There were quite a few faggots left that when you touched them just fell apart. So following the new rules imposed by La D, I wrote out a quick bonfire request form and waved it under her nose. She took a long time to decide whether to sanction the request. I had to keep impressing on her the futility of trying to save the faggots as they were virtually all dust and if we tried to move them, by the time we moved them to another storage area they would have fallen apart. Eventually she gave in.
I had a great bonfire. The faggots burned beautifully and I was able to get rid of all the other sort of garden debris nearby.
It has made quite a difference to the aspect of the garden, as I’m sure you can see.

A Moving Experience

About two years ago we met a couple who were staying at the B&B up the road. They were from England and were spending a little time looking at the area with a view to buying a house and moving over here.
Despite a few ups and downs in their plan, they finally moved over last weekend. They have not bought over here yet, but have sold their house in England. They are renting a house, in Grottazzolina, whilst they try to settle in over here and see how it goes. They do have a youngish daughter (about 12) who will have to find schooling here. That might be problematic. A big plus in their favour is that they both have Italian parents and so speak Italian.

We went to see them last Sunday as they were staying at the B&B again and told us they had a huge pantechnicon arriving on Monday with all their stuff, including two London cabs!
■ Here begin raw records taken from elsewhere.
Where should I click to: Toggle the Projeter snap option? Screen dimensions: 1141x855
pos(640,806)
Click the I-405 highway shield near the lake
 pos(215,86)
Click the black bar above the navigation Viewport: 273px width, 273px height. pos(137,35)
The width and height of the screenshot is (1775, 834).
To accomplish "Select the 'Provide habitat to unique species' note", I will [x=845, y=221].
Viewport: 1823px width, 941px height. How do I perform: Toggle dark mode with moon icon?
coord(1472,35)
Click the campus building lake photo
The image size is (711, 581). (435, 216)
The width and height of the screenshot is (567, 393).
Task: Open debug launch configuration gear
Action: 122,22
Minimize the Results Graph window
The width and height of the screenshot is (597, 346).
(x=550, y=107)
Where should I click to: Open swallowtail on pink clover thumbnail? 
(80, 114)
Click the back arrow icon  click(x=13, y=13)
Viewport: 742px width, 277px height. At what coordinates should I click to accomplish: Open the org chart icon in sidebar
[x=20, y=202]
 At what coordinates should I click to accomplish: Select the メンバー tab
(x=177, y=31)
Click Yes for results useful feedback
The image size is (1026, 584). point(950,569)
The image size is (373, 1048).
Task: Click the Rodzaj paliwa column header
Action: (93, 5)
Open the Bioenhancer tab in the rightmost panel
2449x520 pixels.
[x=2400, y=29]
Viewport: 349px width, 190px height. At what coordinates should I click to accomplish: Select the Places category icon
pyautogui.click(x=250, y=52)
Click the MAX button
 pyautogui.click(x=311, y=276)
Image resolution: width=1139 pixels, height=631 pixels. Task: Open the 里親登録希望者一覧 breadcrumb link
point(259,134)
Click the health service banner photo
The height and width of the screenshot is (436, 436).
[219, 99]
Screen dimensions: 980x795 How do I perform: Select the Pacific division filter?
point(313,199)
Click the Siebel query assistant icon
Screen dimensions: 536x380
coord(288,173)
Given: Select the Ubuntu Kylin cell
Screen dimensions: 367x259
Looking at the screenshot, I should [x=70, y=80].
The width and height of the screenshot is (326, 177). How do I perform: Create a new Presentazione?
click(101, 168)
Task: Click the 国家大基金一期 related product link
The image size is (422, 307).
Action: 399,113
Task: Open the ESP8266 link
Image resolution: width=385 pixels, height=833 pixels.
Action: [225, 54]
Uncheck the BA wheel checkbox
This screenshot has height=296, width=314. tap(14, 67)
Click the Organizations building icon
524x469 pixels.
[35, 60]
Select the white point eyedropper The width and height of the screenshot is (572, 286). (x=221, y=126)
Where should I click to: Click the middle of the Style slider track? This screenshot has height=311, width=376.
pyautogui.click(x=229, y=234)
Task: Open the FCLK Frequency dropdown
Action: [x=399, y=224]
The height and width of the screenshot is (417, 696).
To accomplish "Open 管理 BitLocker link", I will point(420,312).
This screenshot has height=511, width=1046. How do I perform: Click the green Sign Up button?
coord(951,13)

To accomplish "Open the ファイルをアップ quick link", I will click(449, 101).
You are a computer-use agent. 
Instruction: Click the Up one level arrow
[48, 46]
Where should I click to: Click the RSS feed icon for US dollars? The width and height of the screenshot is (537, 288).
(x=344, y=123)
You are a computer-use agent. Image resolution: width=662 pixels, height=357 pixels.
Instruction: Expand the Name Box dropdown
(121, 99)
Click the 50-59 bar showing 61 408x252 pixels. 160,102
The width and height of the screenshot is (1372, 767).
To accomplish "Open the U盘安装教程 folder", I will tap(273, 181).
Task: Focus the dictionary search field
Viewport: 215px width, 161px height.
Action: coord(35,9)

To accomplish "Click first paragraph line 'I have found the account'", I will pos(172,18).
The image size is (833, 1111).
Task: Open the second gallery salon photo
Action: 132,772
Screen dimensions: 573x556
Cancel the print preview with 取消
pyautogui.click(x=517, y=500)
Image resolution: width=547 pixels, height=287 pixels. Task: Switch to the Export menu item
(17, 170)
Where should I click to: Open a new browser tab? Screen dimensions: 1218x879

He had a second hand car sales business in Sussex and bought them with a view to speculative income generation such as hiring them out for weddings, trips, etc.. I am pretty sure that they must be the only two London taxis in Le Marche.

I offered to go over with them the next day and help them offload. They were very thankful as they had had loads of help packing up but there were only themselves and the driver at this end.

On Monday morning, I set off. He had arranged for another couple of people to come over and help so it shouldn’t be too bad.
We got to the house but there was no sign of the lorry. The driver was lost. Oops. Eventually this thing arrived. It was enormous. It was one of those HGVs that has a trailer as well. When I used to work in Logistics (or Distributionn as it was then) we used to call them a Dog and Pup.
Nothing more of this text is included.